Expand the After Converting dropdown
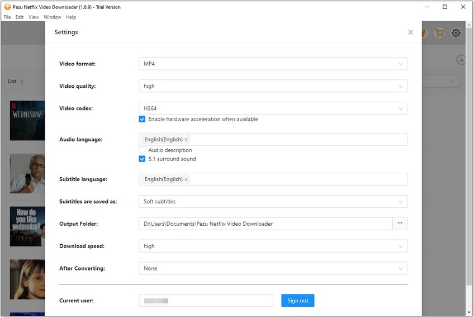Image resolution: width=474 pixels, height=318 pixels. (273, 268)
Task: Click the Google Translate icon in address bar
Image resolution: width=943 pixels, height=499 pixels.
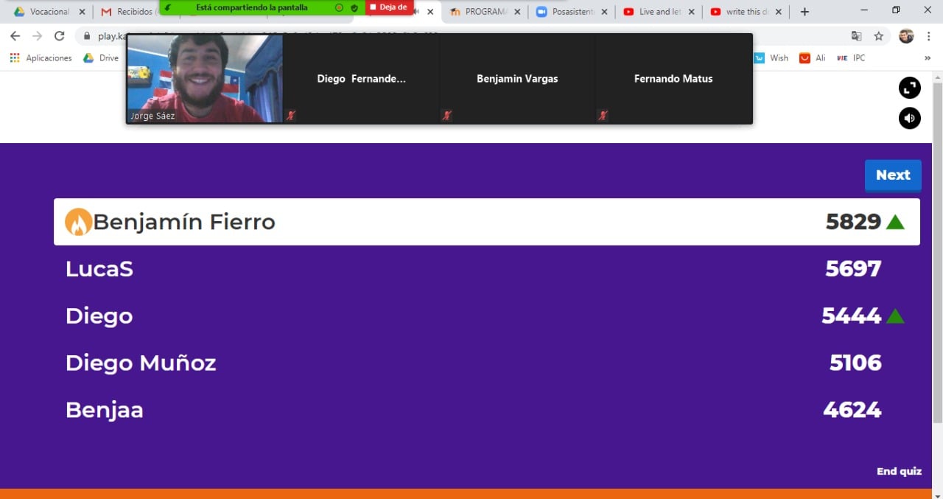Action: 856,36
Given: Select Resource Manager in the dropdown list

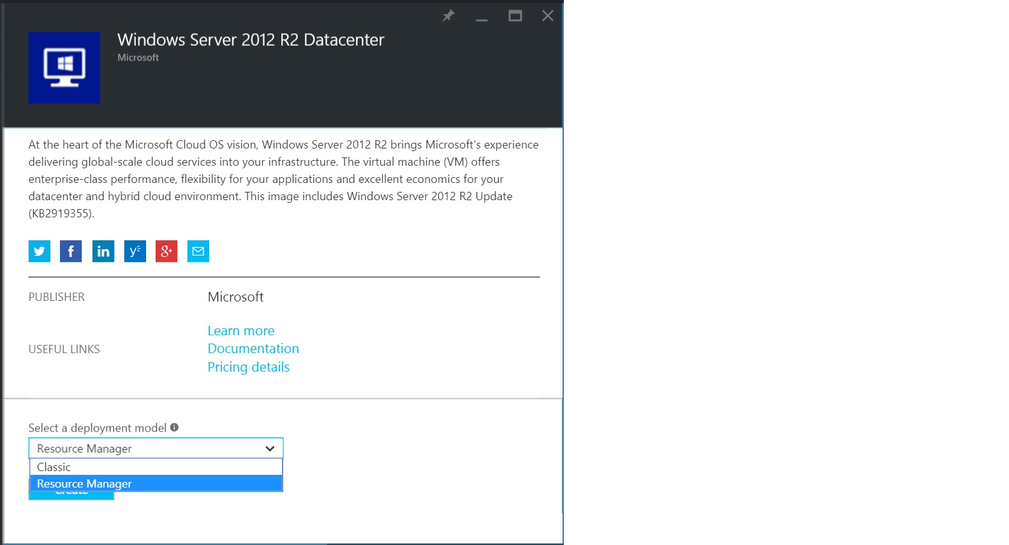Looking at the screenshot, I should pyautogui.click(x=156, y=484).
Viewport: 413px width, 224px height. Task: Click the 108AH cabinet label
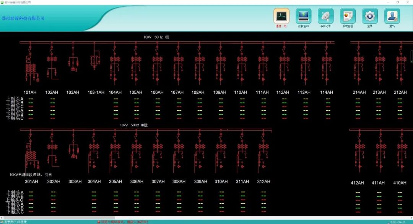click(198, 92)
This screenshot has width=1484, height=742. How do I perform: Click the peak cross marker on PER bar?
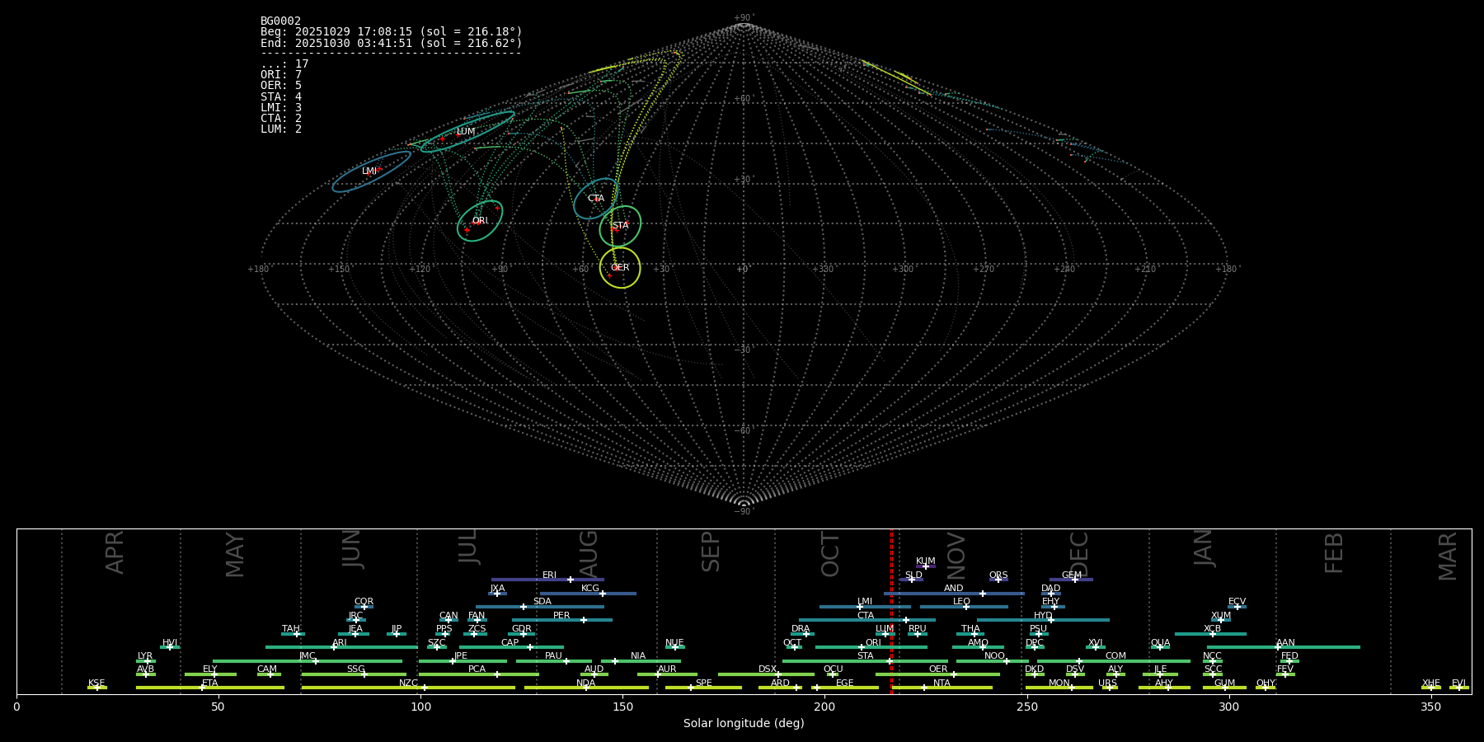[x=584, y=620]
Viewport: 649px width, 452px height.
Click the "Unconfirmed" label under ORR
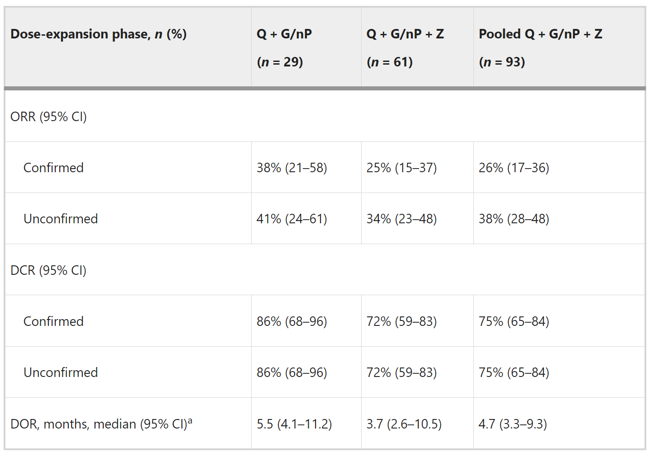tap(61, 219)
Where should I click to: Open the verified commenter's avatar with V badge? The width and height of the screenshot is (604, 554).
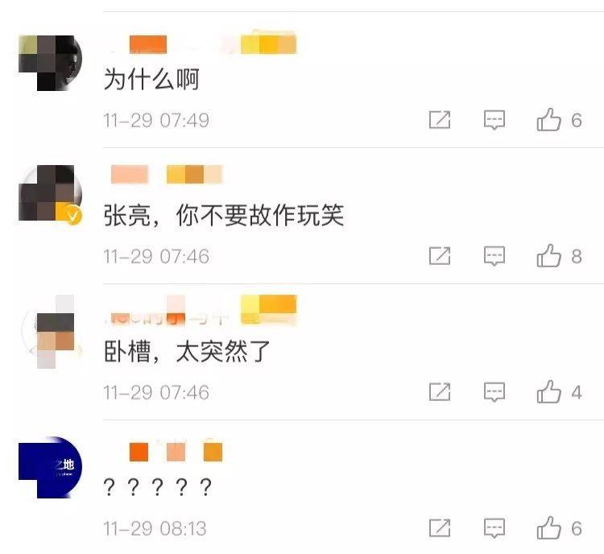coord(50,193)
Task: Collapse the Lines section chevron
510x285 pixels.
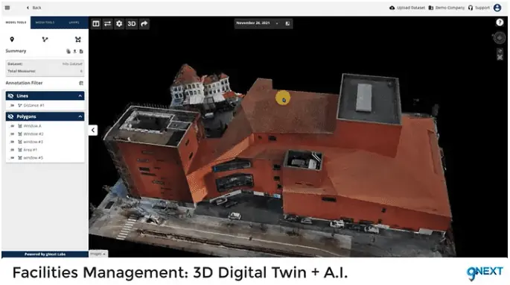Action: (x=80, y=95)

######

### Exercise goal
Every line of the material is to be quoted exactly, with no pictures carried over.

### Output
Expand the After Converting dropdown
Image resolution: width=474 pixels, height=318 pixels. (273, 268)
Task: Click the Google Translate icon in address bar
Image resolution: width=943 pixels, height=499 pixels.
Action: 856,36
Given: Select Resource Manager in the dropdown list

Looking at the screenshot, I should pyautogui.click(x=156, y=484).
Viewport: 413px width, 224px height. Task: Click the 108AH cabinet label
click(198, 92)
This screenshot has width=1484, height=742. How do I perform: Click the peak cross marker on PER bar?
[x=584, y=620]
Viewport: 649px width, 452px height.
Click the "Unconfirmed" label under ORR
tap(61, 219)
Where should I click to: Open the verified commenter's avatar with V badge? The width and height of the screenshot is (604, 554).
coord(50,193)
Task: Collapse the Lines section chevron
510x285 pixels.
Action: (x=80, y=95)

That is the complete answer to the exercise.